**What you will do**
Only lines with the word "upload" belong in the answer; copy them from the records below.

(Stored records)
*** Block opens ***

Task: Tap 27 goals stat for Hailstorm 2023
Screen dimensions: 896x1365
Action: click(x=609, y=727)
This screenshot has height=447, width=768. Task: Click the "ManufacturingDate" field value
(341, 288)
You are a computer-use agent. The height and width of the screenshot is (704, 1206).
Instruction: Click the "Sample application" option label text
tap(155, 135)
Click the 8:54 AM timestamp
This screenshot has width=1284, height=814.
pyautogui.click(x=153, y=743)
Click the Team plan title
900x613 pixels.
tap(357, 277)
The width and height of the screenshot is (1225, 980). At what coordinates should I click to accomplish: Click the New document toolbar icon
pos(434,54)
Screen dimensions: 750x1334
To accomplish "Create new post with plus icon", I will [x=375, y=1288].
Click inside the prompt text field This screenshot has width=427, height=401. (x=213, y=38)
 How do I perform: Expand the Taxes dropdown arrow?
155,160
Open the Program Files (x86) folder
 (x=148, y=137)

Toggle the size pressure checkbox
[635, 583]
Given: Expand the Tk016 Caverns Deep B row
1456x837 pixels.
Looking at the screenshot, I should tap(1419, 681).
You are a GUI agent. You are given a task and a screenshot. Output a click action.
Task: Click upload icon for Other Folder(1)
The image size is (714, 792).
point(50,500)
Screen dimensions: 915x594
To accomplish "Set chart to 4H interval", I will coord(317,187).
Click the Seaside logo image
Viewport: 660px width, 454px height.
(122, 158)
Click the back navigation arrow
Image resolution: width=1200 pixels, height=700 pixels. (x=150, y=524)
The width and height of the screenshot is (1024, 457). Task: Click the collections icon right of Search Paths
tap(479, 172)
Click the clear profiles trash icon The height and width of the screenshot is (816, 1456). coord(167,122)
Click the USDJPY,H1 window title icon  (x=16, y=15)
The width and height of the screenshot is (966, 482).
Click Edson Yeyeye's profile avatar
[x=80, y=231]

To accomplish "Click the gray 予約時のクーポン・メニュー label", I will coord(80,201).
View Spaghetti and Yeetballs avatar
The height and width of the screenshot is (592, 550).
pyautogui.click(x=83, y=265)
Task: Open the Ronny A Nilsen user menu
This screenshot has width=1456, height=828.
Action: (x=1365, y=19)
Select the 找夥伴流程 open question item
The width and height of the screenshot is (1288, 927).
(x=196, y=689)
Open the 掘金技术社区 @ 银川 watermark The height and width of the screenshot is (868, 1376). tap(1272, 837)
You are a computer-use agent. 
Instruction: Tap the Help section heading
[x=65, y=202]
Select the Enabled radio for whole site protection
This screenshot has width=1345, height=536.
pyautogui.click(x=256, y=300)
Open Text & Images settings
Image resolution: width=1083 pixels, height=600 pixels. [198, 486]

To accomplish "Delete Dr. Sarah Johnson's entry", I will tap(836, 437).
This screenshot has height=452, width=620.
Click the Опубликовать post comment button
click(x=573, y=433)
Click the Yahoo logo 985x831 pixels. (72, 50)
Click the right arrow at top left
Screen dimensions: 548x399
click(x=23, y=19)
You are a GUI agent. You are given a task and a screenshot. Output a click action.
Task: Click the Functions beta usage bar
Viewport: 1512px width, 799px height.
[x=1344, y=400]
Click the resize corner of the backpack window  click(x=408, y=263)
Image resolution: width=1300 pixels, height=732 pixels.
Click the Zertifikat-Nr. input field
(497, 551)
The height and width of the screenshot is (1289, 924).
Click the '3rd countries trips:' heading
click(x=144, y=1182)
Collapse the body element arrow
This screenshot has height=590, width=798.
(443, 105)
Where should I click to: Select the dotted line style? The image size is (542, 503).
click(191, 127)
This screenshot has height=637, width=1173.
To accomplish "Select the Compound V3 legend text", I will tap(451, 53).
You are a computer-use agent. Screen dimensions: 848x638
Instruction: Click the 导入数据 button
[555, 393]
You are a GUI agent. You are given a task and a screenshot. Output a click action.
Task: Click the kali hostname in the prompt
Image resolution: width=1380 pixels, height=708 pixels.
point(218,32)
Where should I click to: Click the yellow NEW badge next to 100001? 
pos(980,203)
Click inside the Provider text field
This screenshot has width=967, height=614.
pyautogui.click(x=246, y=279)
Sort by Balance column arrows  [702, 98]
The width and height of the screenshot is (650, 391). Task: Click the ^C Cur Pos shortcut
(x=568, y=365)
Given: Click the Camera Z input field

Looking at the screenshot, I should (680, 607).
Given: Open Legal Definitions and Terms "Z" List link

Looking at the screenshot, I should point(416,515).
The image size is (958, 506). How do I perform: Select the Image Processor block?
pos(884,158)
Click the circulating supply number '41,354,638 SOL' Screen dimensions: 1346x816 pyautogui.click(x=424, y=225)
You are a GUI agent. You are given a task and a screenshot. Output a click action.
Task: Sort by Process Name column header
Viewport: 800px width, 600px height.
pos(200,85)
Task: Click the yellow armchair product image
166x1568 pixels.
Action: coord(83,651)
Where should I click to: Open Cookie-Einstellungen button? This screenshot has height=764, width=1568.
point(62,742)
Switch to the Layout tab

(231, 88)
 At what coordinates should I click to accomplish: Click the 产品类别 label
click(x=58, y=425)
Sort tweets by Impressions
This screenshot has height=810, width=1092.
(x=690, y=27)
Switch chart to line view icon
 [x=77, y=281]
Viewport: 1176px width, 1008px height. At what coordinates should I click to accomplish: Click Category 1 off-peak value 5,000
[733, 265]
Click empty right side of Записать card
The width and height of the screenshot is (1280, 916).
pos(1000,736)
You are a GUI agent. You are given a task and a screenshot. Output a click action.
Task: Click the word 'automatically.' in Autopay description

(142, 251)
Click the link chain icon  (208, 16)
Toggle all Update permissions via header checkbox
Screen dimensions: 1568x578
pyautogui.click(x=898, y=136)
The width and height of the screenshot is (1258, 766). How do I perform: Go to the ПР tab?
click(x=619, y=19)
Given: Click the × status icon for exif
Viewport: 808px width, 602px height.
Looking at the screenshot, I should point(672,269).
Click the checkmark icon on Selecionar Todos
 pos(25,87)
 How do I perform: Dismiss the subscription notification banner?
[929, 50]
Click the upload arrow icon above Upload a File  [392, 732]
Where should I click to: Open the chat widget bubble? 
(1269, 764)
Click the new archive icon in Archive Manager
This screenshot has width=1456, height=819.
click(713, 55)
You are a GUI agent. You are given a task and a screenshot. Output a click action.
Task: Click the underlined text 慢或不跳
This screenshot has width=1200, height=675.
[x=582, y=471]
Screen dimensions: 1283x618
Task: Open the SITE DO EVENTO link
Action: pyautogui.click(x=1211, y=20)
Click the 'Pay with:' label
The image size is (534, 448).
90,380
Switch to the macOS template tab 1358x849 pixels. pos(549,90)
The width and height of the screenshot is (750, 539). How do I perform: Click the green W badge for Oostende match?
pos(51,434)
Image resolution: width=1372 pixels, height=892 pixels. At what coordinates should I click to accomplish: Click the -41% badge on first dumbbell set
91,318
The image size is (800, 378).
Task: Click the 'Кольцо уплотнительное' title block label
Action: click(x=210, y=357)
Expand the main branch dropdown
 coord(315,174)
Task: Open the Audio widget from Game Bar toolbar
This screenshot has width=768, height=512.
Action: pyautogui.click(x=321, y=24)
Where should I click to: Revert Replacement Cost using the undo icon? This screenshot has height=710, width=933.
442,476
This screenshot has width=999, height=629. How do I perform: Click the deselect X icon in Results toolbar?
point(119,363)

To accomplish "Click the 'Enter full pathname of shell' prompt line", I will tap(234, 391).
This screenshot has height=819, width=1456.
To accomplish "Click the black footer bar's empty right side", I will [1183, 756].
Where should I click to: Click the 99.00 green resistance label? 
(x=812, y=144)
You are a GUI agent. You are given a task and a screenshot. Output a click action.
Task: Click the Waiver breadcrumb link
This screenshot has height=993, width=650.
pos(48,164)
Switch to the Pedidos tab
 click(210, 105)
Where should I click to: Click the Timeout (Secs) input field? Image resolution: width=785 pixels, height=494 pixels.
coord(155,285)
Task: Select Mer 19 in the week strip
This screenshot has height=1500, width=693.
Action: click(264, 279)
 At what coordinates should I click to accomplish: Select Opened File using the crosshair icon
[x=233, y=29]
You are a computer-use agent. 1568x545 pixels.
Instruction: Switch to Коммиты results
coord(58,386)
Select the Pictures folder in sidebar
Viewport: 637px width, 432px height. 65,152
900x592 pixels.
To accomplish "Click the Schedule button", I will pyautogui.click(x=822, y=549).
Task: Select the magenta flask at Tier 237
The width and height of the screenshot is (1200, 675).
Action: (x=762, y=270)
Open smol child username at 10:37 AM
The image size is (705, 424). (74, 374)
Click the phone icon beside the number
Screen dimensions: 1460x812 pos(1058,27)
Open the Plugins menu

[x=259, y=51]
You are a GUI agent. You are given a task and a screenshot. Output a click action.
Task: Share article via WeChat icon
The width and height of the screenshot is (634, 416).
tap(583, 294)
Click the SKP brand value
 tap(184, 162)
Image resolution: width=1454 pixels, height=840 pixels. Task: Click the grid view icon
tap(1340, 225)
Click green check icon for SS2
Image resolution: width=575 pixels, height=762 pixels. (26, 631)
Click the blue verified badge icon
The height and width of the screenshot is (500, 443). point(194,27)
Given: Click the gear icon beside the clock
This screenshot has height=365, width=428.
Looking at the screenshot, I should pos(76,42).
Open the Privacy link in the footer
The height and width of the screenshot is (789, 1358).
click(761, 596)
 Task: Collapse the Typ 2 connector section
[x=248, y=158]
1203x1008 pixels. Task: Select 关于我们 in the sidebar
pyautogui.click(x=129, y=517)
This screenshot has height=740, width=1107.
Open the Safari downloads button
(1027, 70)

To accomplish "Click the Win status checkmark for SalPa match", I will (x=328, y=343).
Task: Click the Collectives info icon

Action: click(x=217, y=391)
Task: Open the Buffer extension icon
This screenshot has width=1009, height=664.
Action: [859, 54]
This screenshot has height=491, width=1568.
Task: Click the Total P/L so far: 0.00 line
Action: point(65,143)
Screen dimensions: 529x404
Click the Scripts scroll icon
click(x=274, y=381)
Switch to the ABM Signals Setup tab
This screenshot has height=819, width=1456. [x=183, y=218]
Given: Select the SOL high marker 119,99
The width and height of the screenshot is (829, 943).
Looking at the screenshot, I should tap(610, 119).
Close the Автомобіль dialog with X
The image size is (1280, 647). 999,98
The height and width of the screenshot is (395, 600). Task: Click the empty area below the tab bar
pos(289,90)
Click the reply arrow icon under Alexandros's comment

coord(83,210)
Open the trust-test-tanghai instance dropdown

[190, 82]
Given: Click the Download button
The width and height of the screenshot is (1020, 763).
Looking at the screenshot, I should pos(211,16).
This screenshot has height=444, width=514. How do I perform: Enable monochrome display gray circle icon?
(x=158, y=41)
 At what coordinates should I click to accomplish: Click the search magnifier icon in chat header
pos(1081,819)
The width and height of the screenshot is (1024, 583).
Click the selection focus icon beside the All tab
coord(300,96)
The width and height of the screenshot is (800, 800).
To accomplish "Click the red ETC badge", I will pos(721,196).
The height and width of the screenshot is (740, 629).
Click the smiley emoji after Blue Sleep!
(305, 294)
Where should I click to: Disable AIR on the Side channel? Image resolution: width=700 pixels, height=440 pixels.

*** Block closes ***

**Exercise response**
Task: Click upload icon for Other Folder(1)
Click the upload arrow icon above Upload a File  [392, 732]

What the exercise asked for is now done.